Output every line below exactly, please, omitting pictures.

Material for the task:
* * * * * * *

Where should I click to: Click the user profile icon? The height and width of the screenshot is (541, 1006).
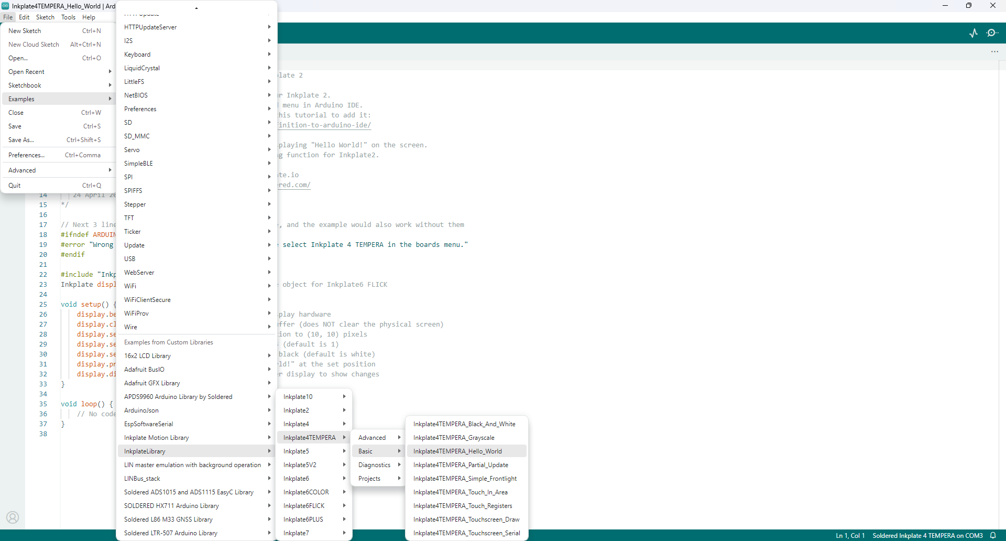[13, 517]
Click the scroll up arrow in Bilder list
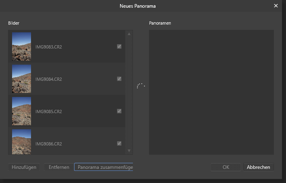The height and width of the screenshot is (183, 286). click(x=129, y=34)
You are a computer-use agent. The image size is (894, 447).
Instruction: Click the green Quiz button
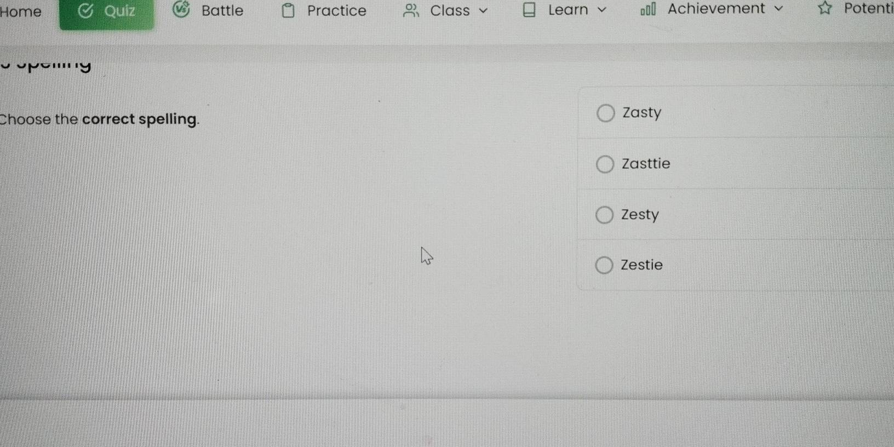click(107, 14)
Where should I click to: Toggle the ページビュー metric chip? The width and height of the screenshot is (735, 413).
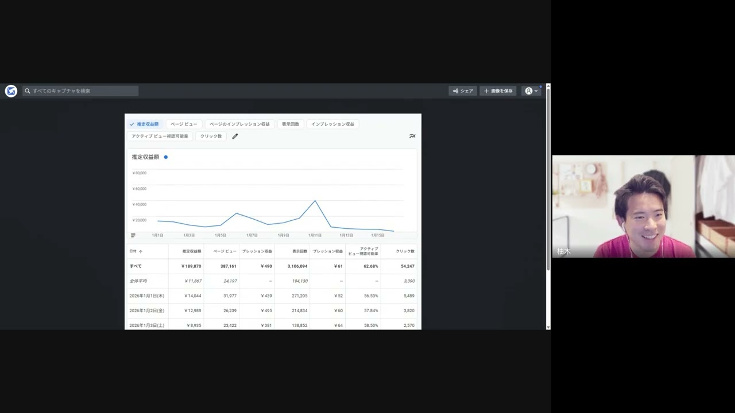(x=184, y=124)
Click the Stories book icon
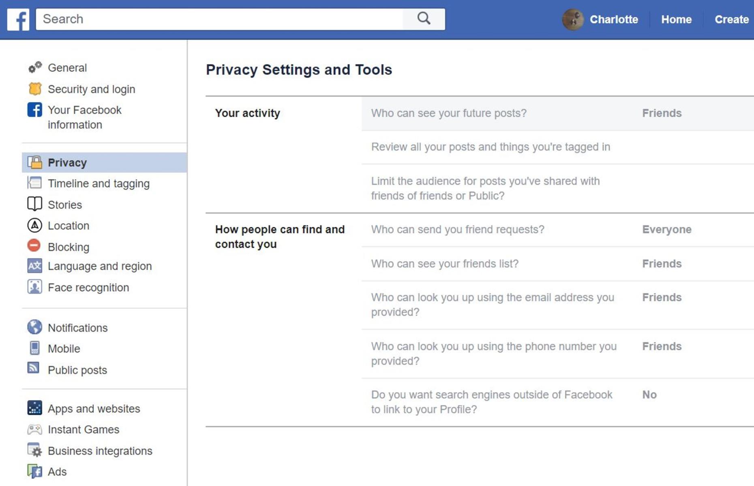The height and width of the screenshot is (486, 754). [x=34, y=204]
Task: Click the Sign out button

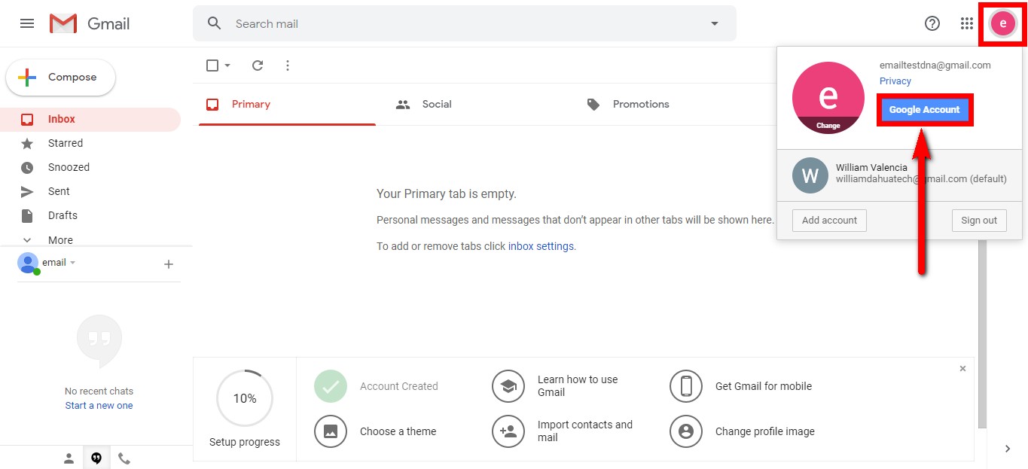Action: tap(978, 221)
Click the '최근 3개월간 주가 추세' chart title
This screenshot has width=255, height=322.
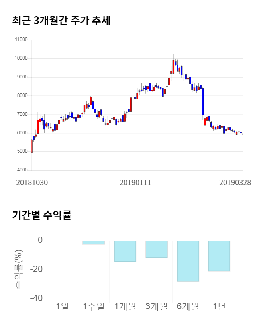click(x=61, y=21)
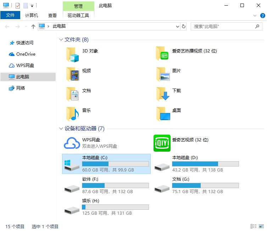Open 网络 in the navigation pane

[21, 88]
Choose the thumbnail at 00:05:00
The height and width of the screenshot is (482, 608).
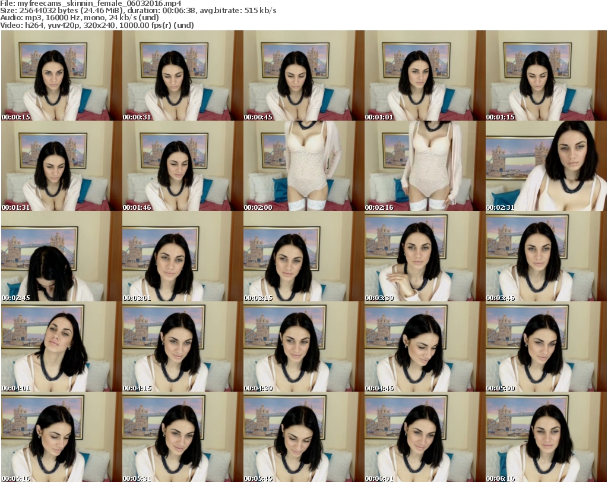click(546, 346)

* * * * * * *

Final answer:
Where should I click to: Click the user profile icon? The height and width of the screenshot is (541, 1006).
[13, 517]
Click the scroll up arrow in Bilder list
The height and width of the screenshot is (183, 286). click(x=129, y=34)
You are a computer-use agent. The image size is (894, 447).
Instruction: Click the green Quiz button
click(107, 14)
Where should I click to: Toggle the ページビュー metric chip? The width and height of the screenshot is (735, 413).
(x=184, y=124)
Click the Stories book icon
The height and width of the screenshot is (486, 754). [x=34, y=204]
Task: Click the Sign out button

Action: tap(978, 221)
Click the '최근 3개월간 주가 추세' chart title
This screenshot has width=255, height=322.
click(x=61, y=21)
Open 网络 in the navigation pane

[21, 88]
Choose the thumbnail at 00:05:00
The height and width of the screenshot is (482, 608).
click(546, 346)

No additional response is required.